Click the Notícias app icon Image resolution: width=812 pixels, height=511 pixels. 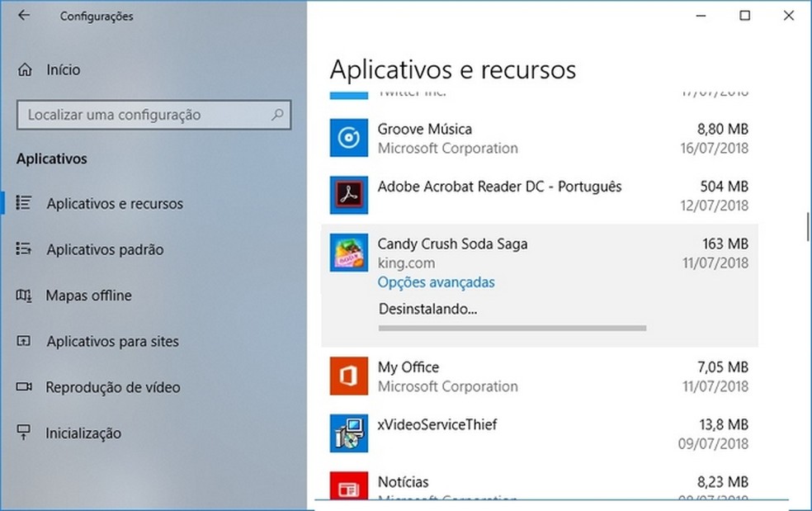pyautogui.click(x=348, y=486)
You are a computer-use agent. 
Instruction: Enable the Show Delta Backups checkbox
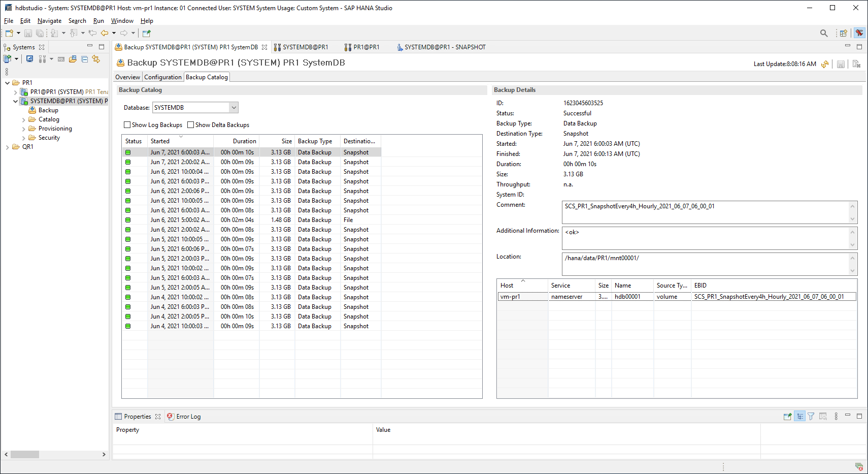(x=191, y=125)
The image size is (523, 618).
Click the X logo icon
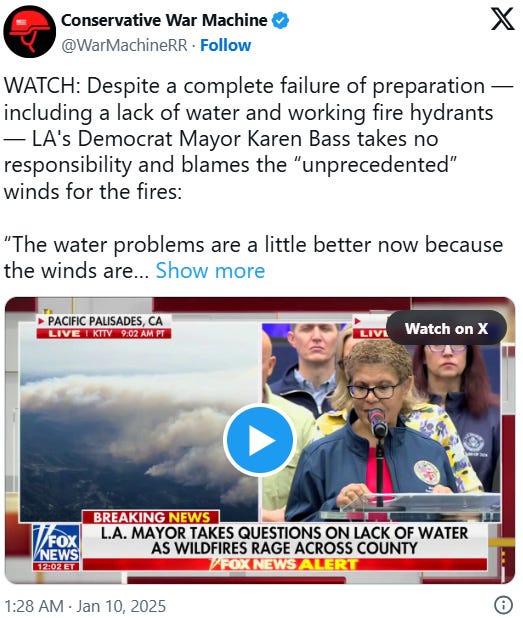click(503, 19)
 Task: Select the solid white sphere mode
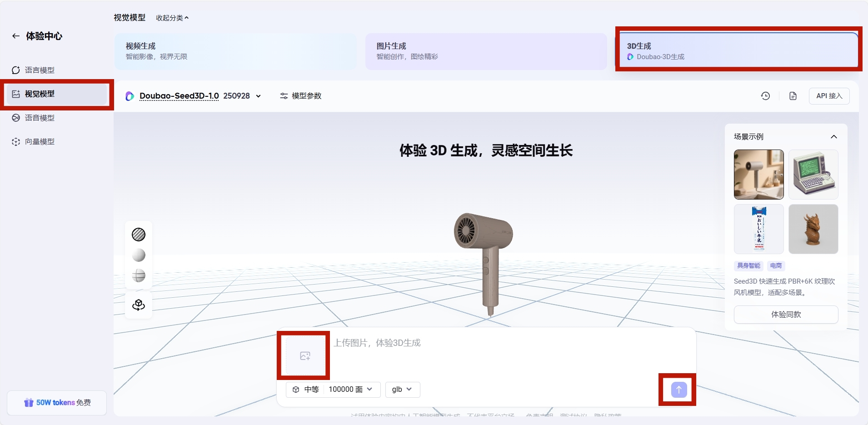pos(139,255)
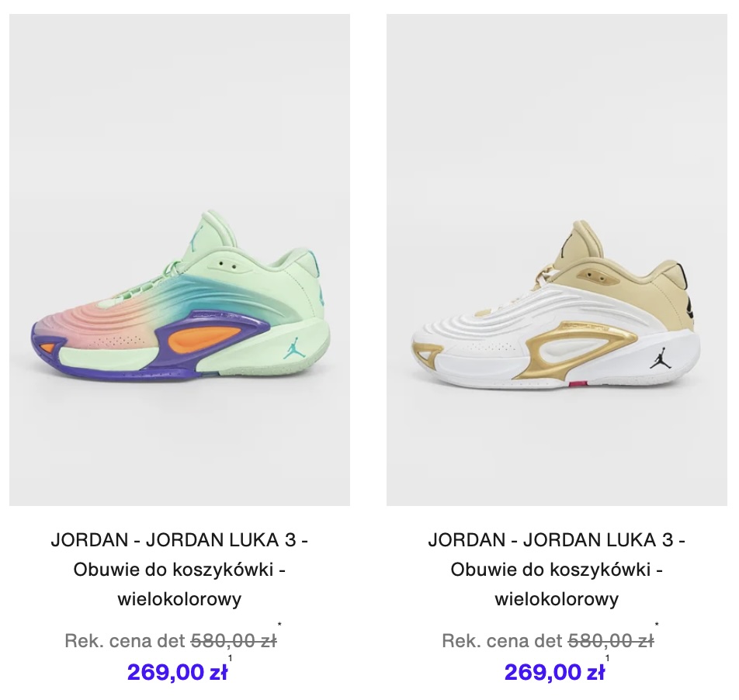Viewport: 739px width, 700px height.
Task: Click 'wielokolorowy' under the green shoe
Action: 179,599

- [What the task asks]
Your task is to reproduce exactly the lines from the one that holds "Click the X logo icon" to the last line of the listing, and only those, omitting the pictures.

- [Answer]
Click the X logo icon
click(503, 19)
 Task: Select the solid white sphere mode
pos(139,255)
Viewport: 739px width, 700px height.
Task: Click 'wielokolorowy' under the green shoe
Action: 179,599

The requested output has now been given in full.